En mi última entrega intenté mostrar un ejemplo más de los modos en que la política del Estado se sustenta sobre el pánico que obliga a los individuos a buscar su propia salvación a costa de la de la comunidad. Hablé de los desempleados, de los aspirantes a las instituciones de educación media superior y de los adolescentes. Todos ellos parecen ser grupos especialmente débiles o marginales.
Sin embargo, el mismo fenómeno se reproduce y en esta ocasión intento mostrar que se presenta, casi con las mismas características en uno de los grupos de la sociedad mexicana más privilegiados: se trata de los universitarios, con doctorados y plazas, trabajos publicados y tesis dirigidas y revestidos de todos los hábitos propios de la academia (en la academia, también, ``el hábito hace al monje''), los profesores y los investigadores ya no sólo tienen que enfrentar las fronteras del conocimiento y de la creación sino, que deben informar, humildemente y humillados, como si fueran una bola de vagos que intentaran robarse los subsidios que la nación otorga a las universidades y a los centros de investigación. Toda afirmación de inocencia debe ser cuidadosa, minuciosa, obsesivamente, documentada y con varias copias, se deben anexar declaraciones de principios, autoevaluaciones, opiniones de pares, documentos probatorios, confesiones de parte y un breve resumen de la metodología que los profesores han utilizado para impartir sus cursos.

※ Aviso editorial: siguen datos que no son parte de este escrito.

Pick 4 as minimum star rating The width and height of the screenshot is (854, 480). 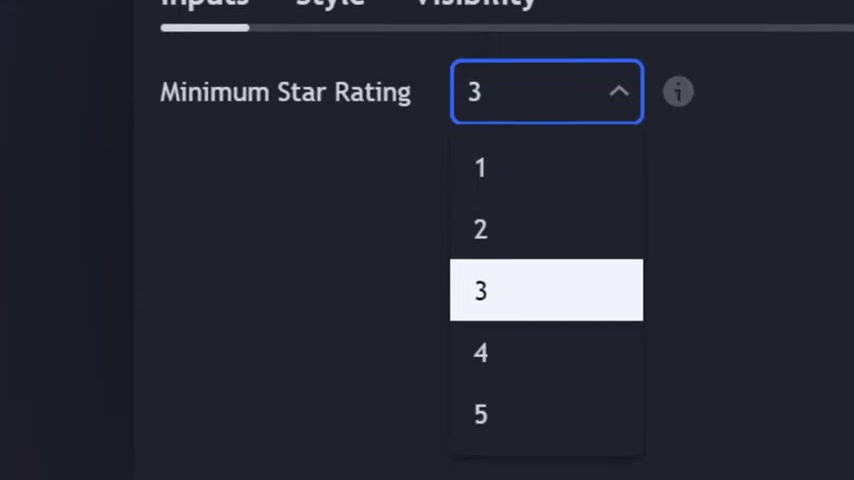click(546, 352)
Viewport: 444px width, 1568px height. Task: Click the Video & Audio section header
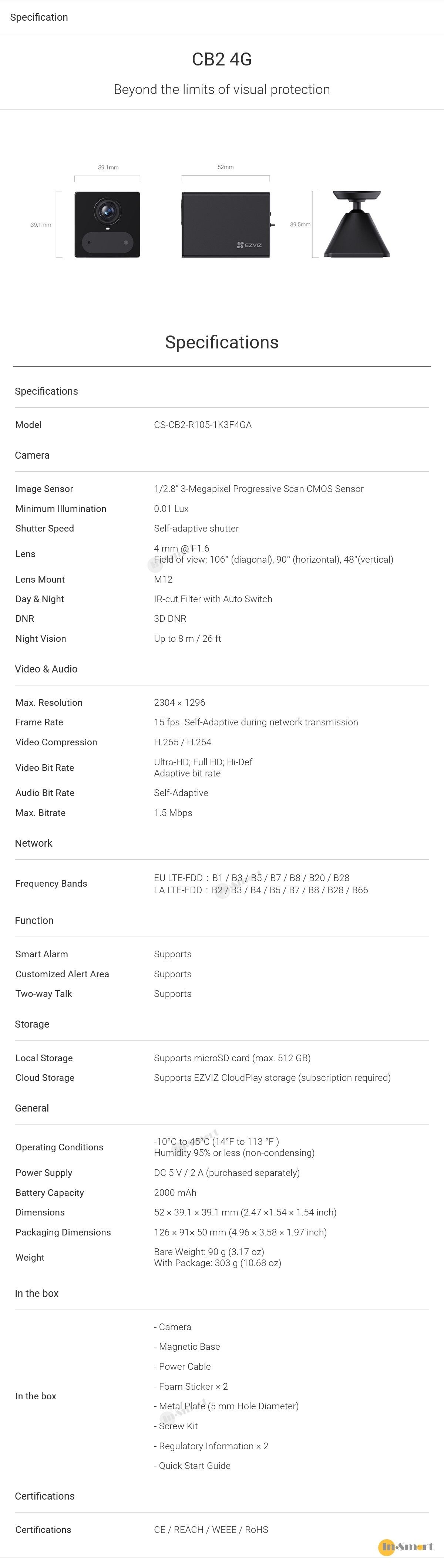click(46, 669)
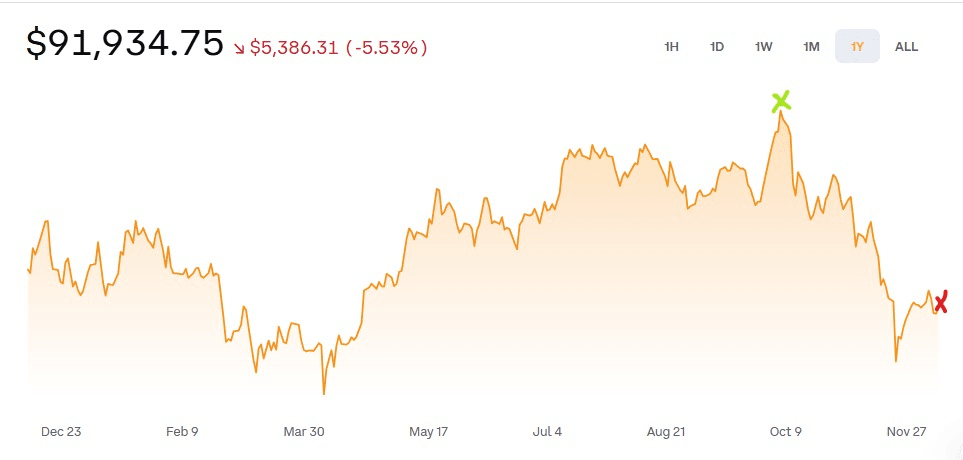Screen dimensions: 963x460
Task: Choose the 1M time range
Action: point(811,46)
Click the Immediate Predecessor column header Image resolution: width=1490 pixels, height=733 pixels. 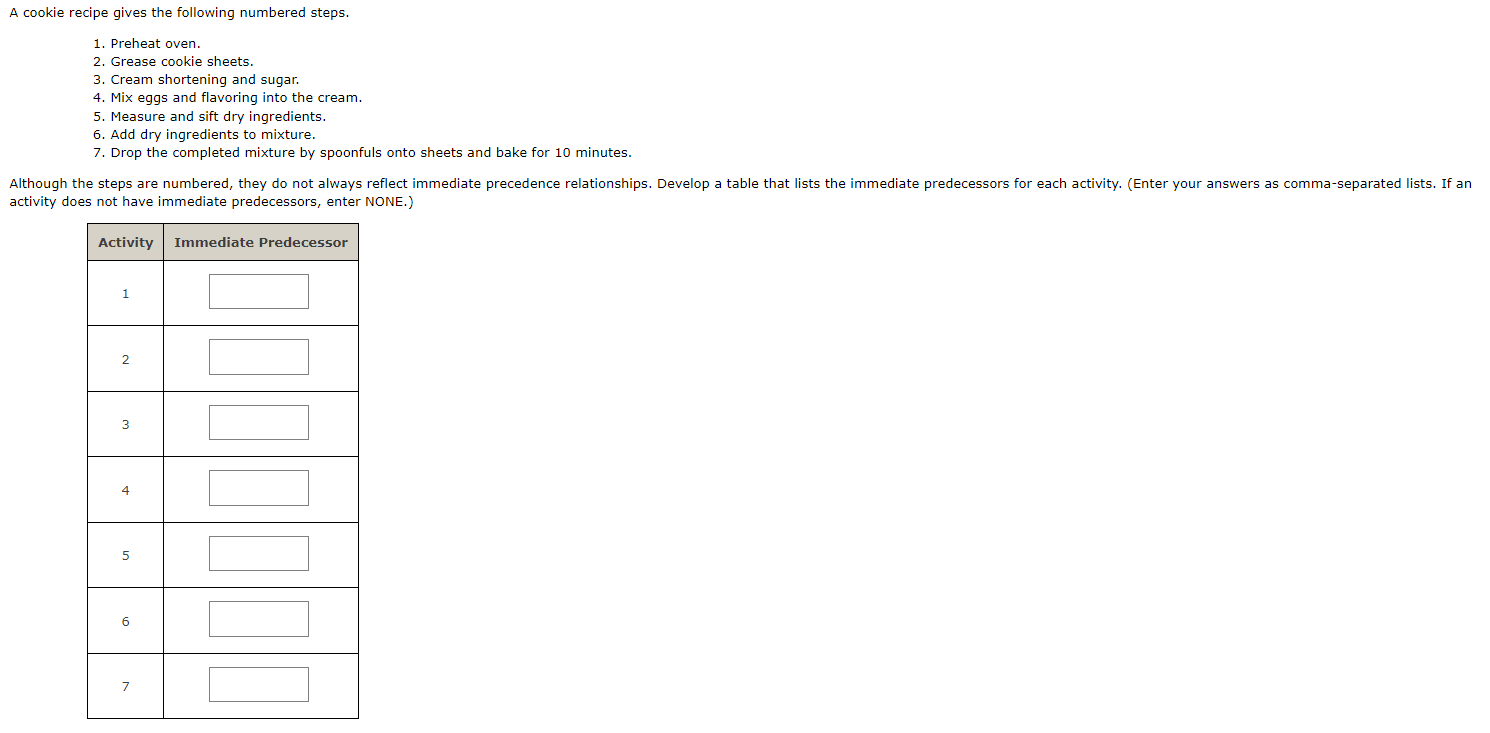[261, 242]
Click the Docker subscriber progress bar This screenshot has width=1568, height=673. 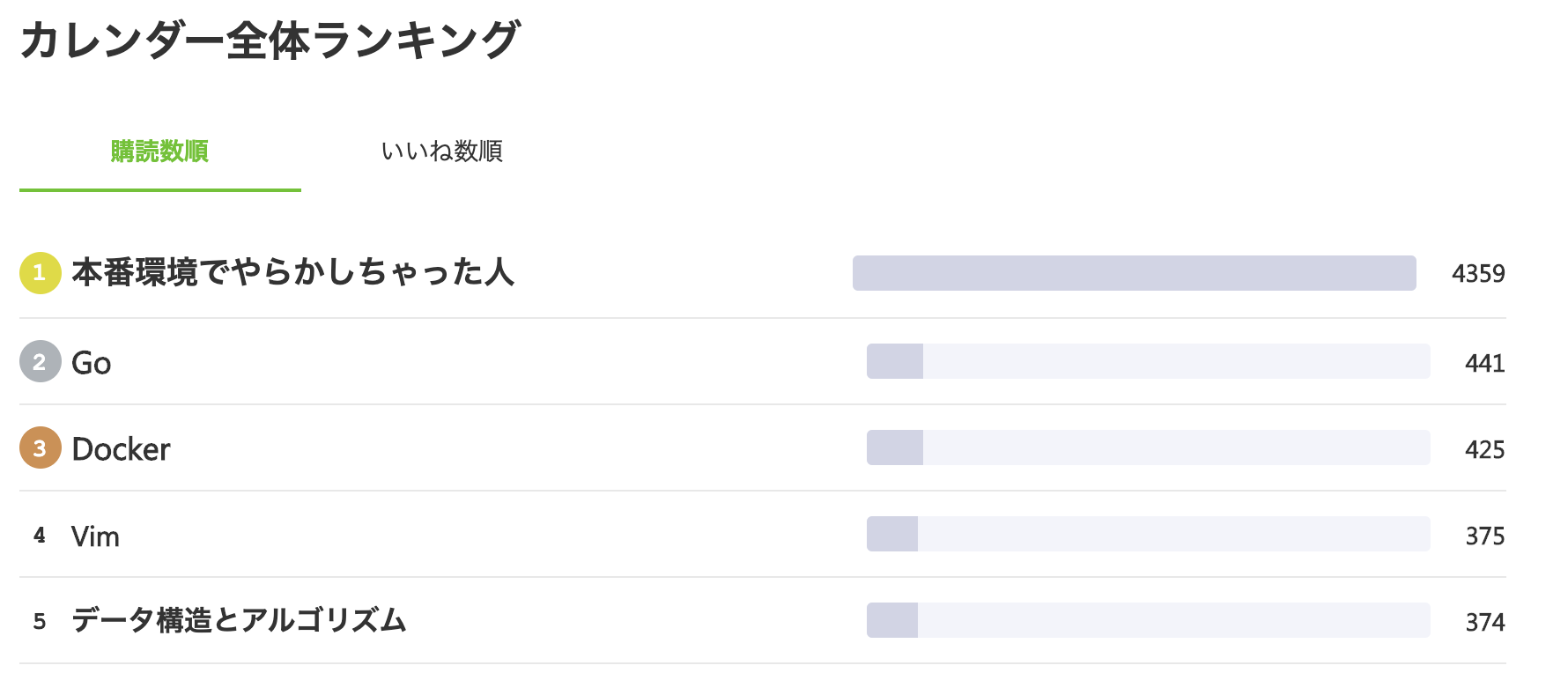1148,447
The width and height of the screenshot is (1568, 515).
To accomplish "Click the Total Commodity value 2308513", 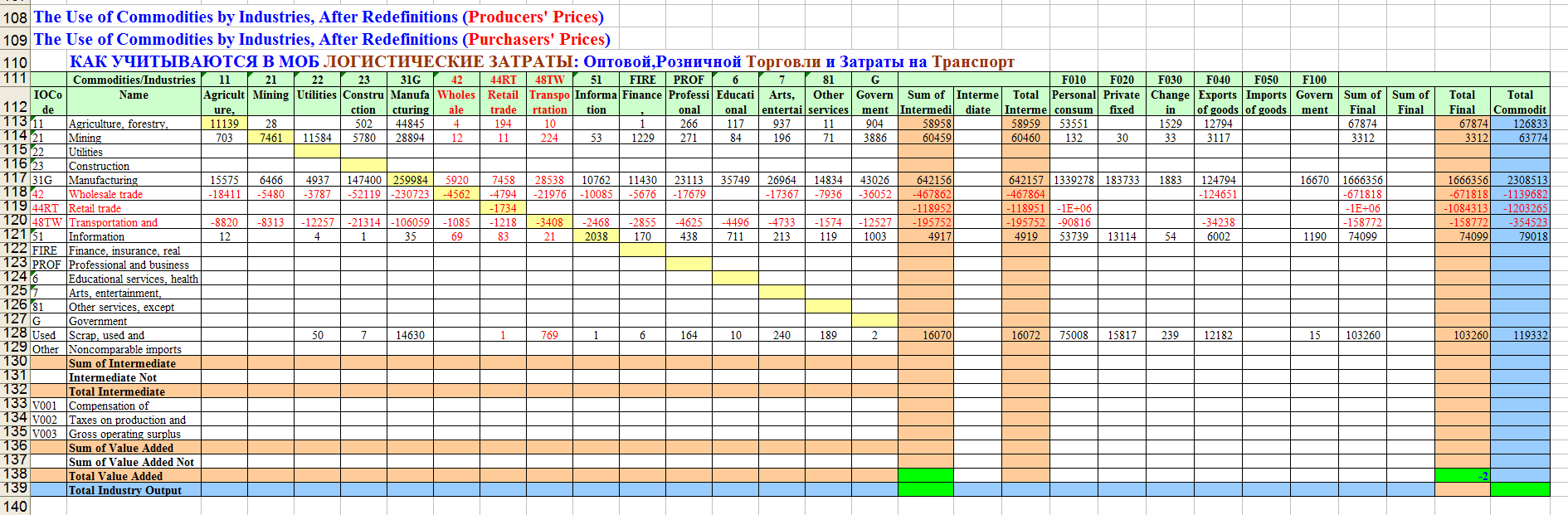I will [1520, 180].
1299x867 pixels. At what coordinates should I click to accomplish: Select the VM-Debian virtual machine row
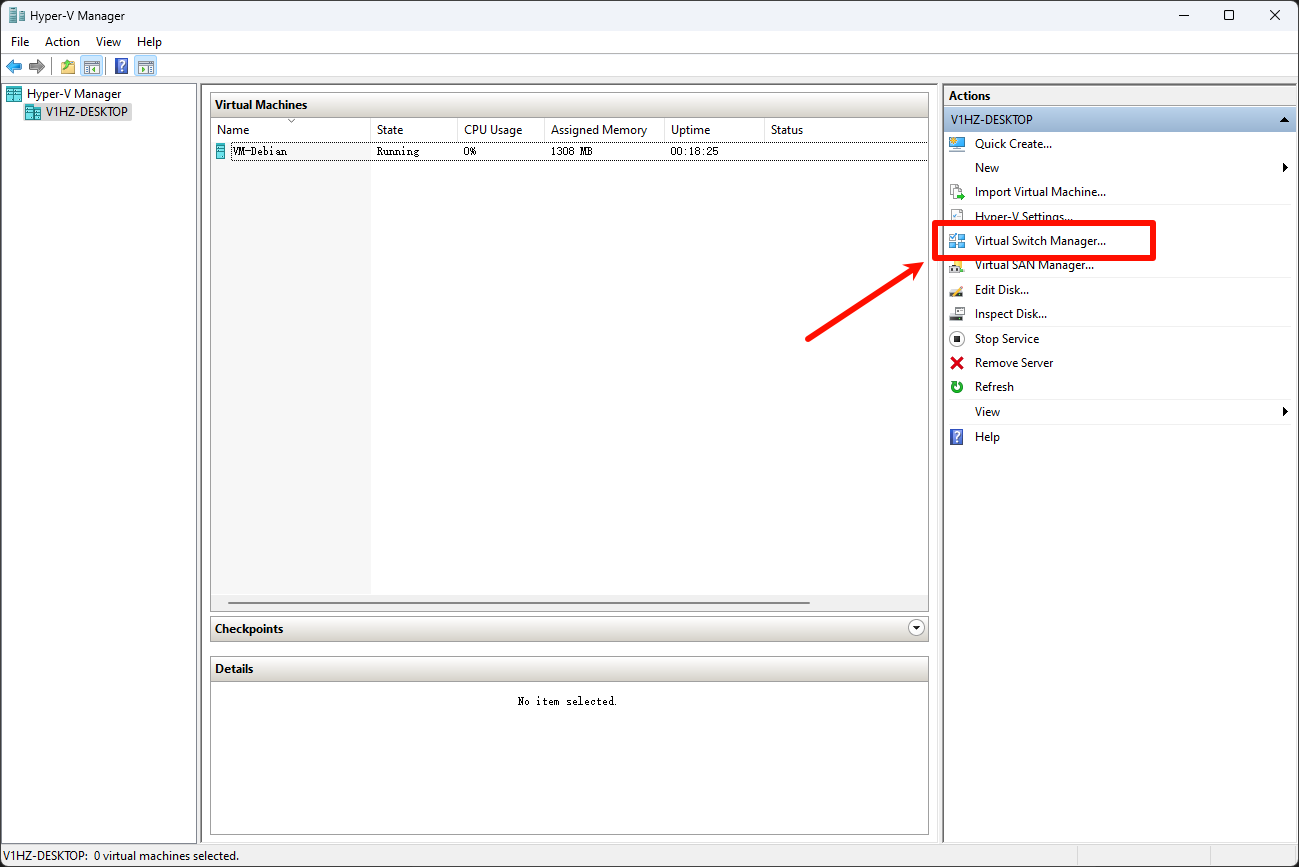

Frente a esta humillación colectiva, se alza la espada amenazante de que los estímulos, los fondos del PRIDE del PAPIIT, del PADEP y de una serie interminable de siglas y formatos, nos sean negados o que nuestros salarios se contraigan brutalmente. Después de todo, hoy en día, lo que antes llamabamos salario forma una parte bastante despreciable de nuestros ingresos totales; la joya de la corona es el SNI, la marca de la opresión, nuestra estrella amarilla.